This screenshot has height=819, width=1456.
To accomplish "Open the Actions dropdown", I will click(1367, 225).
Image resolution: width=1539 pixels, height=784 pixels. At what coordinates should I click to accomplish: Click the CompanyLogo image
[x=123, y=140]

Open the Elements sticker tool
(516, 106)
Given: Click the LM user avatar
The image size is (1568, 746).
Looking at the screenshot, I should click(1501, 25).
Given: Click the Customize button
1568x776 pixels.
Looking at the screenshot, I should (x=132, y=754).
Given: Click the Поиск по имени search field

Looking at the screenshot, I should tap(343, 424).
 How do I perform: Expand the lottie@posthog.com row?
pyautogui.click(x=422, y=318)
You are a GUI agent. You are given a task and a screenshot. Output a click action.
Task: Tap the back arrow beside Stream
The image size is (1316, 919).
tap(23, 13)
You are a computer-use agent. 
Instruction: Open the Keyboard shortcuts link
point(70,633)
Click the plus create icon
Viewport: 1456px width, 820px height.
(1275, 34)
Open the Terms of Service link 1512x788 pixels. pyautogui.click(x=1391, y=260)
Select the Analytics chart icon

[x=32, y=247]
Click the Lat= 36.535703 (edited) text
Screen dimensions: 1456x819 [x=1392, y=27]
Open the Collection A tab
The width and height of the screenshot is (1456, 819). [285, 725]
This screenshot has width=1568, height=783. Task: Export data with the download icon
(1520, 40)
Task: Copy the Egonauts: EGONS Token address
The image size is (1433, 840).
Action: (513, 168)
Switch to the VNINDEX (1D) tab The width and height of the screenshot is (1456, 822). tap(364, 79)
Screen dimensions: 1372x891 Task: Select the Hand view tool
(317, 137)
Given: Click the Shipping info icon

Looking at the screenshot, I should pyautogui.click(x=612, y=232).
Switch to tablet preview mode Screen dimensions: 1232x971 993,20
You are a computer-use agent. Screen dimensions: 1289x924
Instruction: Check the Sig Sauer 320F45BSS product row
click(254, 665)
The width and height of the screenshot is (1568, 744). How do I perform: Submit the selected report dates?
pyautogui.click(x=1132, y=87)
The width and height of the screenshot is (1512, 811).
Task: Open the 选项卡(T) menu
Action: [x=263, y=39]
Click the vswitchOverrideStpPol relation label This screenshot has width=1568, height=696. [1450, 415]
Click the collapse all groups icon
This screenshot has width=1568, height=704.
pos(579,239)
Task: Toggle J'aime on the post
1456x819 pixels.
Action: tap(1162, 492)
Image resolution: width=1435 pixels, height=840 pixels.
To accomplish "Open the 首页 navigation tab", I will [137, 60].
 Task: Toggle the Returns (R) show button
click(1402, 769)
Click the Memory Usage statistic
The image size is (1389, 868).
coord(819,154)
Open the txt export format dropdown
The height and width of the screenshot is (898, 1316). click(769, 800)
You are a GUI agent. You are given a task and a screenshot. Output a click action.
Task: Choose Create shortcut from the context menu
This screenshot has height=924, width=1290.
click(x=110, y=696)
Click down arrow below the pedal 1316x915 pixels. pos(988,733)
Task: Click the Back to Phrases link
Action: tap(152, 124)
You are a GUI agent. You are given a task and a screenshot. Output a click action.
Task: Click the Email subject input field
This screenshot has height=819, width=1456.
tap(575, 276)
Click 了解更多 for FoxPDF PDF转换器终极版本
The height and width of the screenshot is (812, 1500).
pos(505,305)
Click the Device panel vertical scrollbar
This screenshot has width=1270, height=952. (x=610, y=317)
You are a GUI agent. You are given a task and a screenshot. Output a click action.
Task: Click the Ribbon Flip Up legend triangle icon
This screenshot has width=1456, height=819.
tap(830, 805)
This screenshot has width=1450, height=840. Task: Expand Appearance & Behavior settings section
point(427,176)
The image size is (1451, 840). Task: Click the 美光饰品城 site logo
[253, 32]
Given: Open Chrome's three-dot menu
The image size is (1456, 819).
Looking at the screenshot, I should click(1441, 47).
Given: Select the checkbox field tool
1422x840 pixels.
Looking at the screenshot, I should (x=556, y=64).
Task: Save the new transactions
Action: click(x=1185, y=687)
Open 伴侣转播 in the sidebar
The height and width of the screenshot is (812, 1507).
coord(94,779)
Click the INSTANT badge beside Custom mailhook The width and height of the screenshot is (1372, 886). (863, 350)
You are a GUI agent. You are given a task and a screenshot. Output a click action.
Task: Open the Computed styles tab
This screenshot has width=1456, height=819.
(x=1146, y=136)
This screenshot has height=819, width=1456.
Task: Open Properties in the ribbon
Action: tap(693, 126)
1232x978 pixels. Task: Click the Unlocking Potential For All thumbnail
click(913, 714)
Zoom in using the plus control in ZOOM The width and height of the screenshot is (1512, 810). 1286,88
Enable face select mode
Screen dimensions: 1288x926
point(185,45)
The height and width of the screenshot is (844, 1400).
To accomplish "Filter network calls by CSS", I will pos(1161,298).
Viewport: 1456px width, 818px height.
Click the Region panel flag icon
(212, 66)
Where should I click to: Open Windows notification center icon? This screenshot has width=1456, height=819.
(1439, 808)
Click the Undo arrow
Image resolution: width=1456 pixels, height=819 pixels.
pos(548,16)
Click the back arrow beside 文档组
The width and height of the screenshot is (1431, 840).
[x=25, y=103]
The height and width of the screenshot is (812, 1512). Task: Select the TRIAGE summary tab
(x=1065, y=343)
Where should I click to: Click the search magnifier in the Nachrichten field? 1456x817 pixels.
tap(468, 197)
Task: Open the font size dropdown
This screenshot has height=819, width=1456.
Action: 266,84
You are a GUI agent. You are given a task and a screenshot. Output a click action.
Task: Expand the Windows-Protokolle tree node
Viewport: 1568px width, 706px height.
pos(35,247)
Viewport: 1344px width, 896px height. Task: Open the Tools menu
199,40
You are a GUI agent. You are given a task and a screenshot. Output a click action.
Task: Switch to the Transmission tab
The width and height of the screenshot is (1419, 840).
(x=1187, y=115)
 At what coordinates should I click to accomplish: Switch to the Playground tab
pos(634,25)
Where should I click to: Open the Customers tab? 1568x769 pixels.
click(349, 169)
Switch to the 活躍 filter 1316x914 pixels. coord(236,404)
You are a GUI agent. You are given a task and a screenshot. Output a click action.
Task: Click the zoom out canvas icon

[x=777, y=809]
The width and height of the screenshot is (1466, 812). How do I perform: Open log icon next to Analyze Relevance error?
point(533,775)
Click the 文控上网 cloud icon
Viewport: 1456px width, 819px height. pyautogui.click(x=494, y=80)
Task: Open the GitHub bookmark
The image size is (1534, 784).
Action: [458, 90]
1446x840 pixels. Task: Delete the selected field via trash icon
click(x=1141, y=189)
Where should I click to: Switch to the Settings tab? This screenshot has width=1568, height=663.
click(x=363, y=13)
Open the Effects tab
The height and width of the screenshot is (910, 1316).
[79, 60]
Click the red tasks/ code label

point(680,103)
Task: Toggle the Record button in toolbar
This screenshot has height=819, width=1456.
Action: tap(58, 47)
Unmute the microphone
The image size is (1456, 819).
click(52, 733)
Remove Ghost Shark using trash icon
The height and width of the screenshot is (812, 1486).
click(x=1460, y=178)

> REQUIRED WORK
For each line above that holds the string "mode", provide a copy of that line.

> TASK RESPONSE
Switch to tablet preview mode Screen dimensions: 1232x971 993,20
Enable face select mode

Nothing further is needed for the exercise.